Stipp: It will certainly be interesting to see what he does. So I guess the question I think that's on the lot of investors' minds, and we don't know necessarily where Combs will end up at Berkshire at the end of the day, but what are the possibilities for the divisions of labor and a post-Buffett Berkshire Hathaway? What role might he play and what roles will we definitely or probably see in Berkshire?
Larson: He is a frontrunner now to be the chief investment officer, and he is going to handle all capital allocation decisions at Berkshire Hathaway, or so we think. And then there is going to be a separate person who is going to be a CEO, who is going to handle the operating businesses, the wholly-owned operating businesses that Berkshire has and is going to be in charge of managing the other CEOs at those businesses, and so we're going to see really two people or maybe even two teams of people run Berkshire Hathaway.
Stipp: Last question for you, Paul: You've been studying Buffett for a long time and you know a lot about his thought process. Is this a final decision or do you think that Combs is in there for a trial period and may end up playing a smaller role? Or when Buffett decides on somebody, does he make that decisions then that decision is done?

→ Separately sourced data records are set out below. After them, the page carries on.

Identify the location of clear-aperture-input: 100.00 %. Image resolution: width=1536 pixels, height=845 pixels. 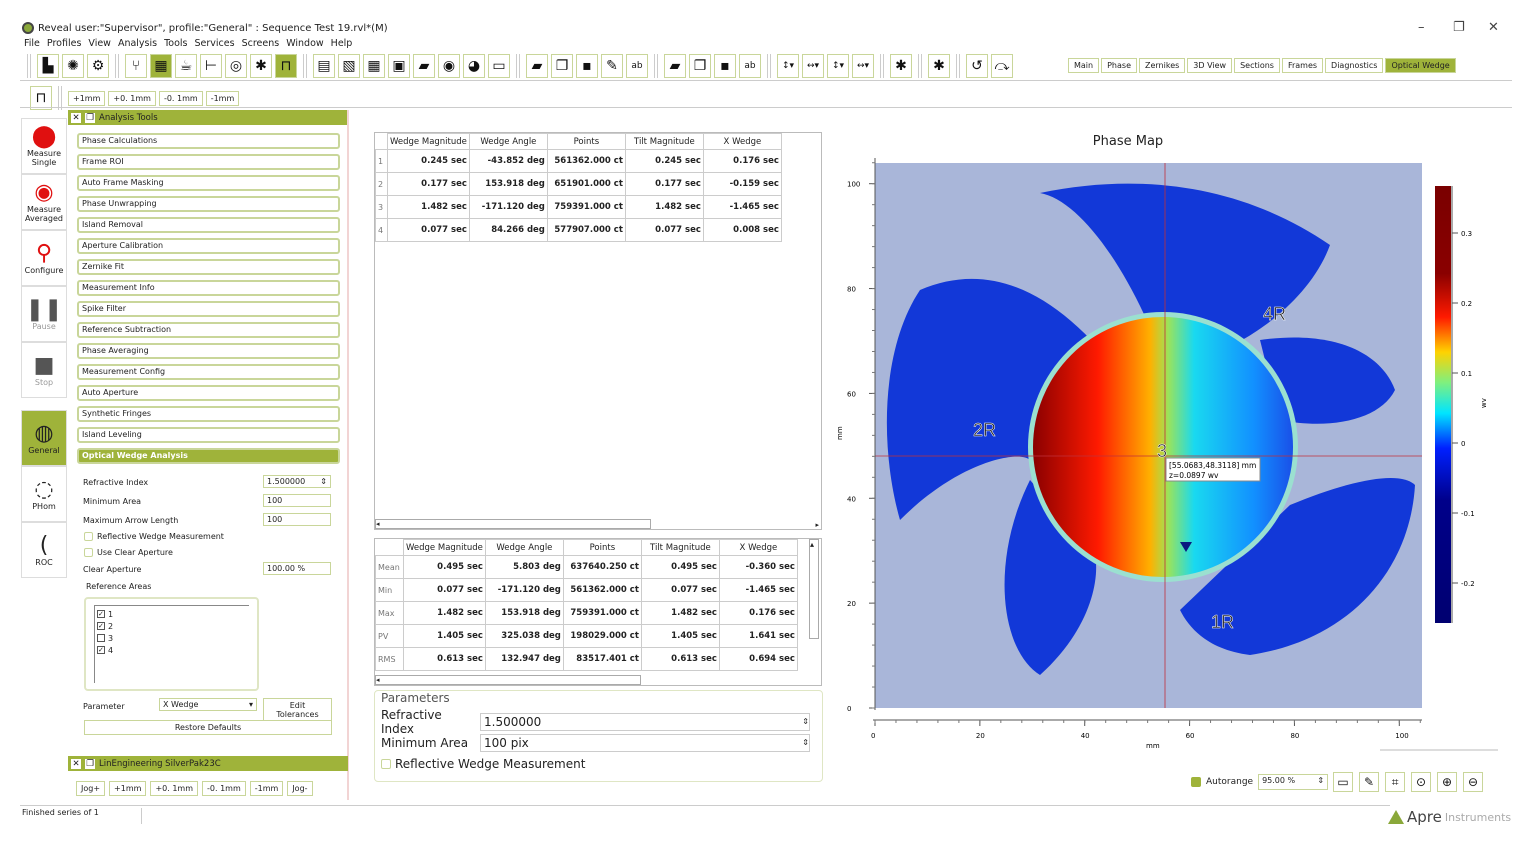
(297, 568).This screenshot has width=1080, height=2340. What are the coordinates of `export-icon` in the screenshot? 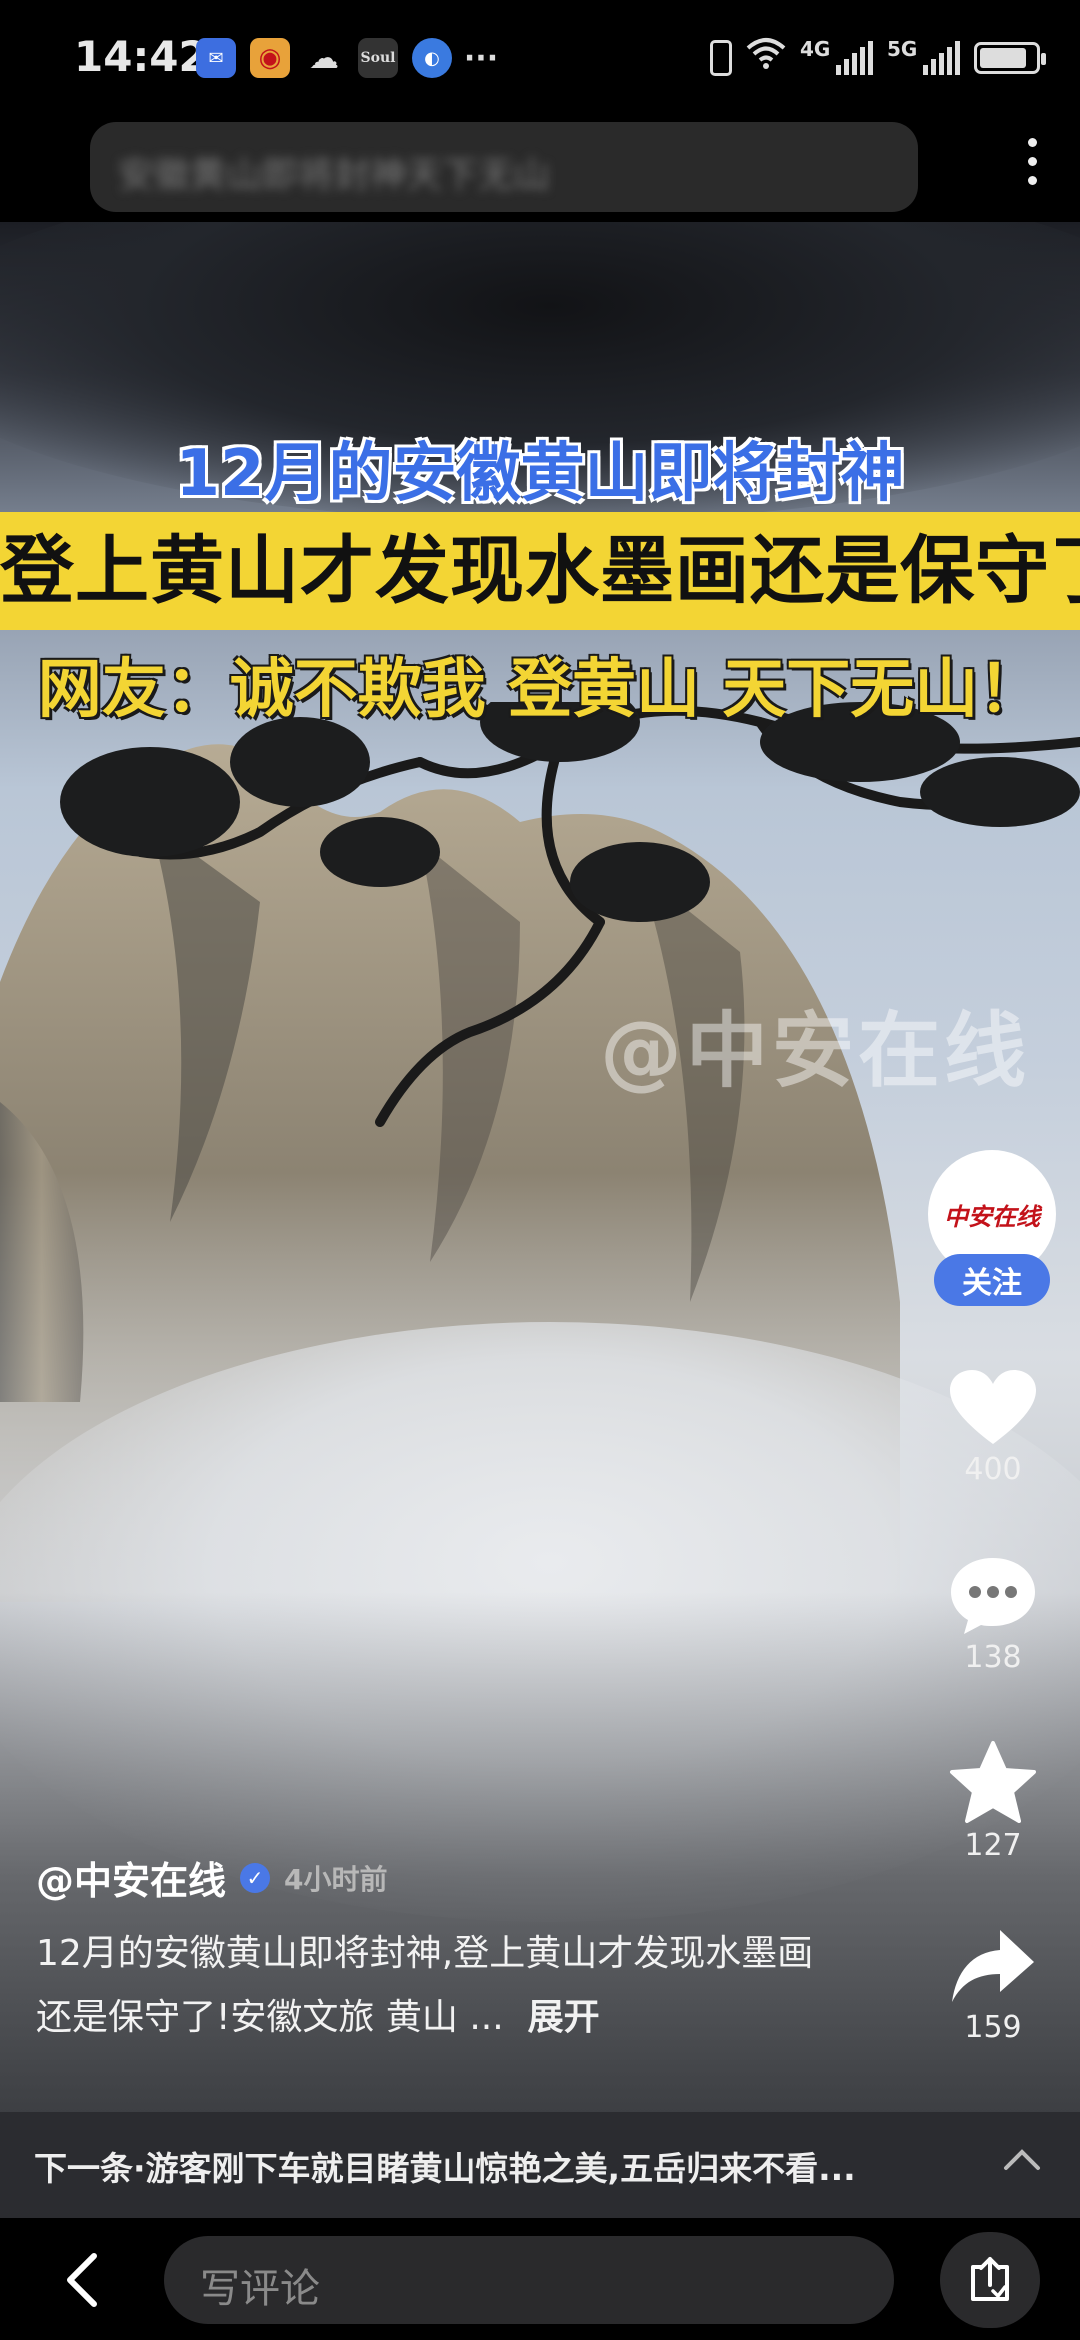 It's located at (990, 2279). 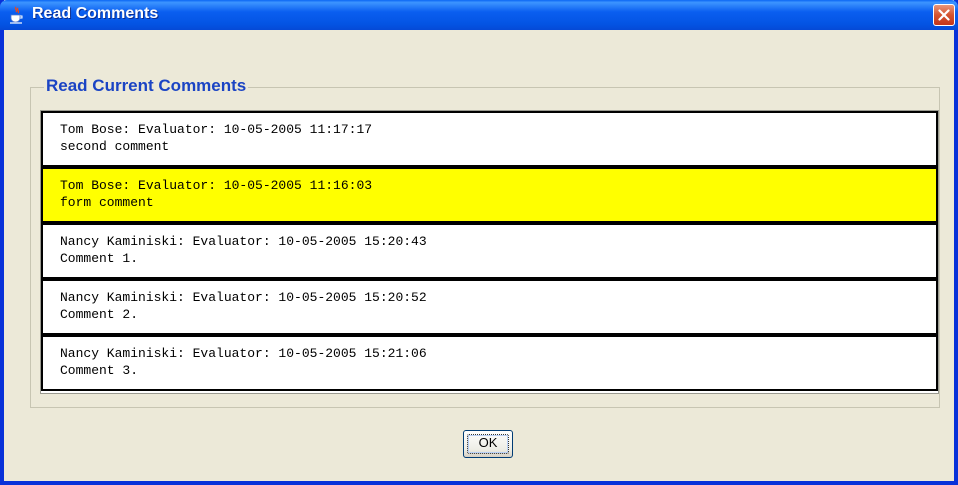 I want to click on java-coffee-cup-icon, so click(x=16, y=15).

Larson: Well, I would say that Buffett, he does have some flexibility in his thought process, but for the most part when he makes decision, he usually tends to stick with it. And so I think that Todd Combs is going to be around for a some period of time.
Stipp: Likely a lot of thought went into that decision-making process?
Larson: I would argue it's probably the most important decision that Buffett's made in his investment career.
Stipp: So we're likely to see Combs play some important role in the company going forward and likely potentially the big investment role.
Larson: Yep, indeed.
Stipp: Thanks so much for joining me Paul.
Larson: Thanks for having me.
Stipp: For Morningstar, I am Jason Stipp. Thanks for watching.